_Problem to work on_. Copy out the records that follow, leaving every character as it is.

_Input data_.
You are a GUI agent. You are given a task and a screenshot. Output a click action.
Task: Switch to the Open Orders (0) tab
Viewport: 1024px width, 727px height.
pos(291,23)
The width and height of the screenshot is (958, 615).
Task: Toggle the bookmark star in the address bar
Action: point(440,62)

_Final answer_.
You are a GUI agent. You are given a task and a screenshot. Output a click action.
Task: Switch to the Open Orders (0) tab
Viewport: 1024px width, 727px height.
pos(291,23)
The width and height of the screenshot is (958, 615).
Task: Toggle the bookmark star in the address bar
Action: point(440,62)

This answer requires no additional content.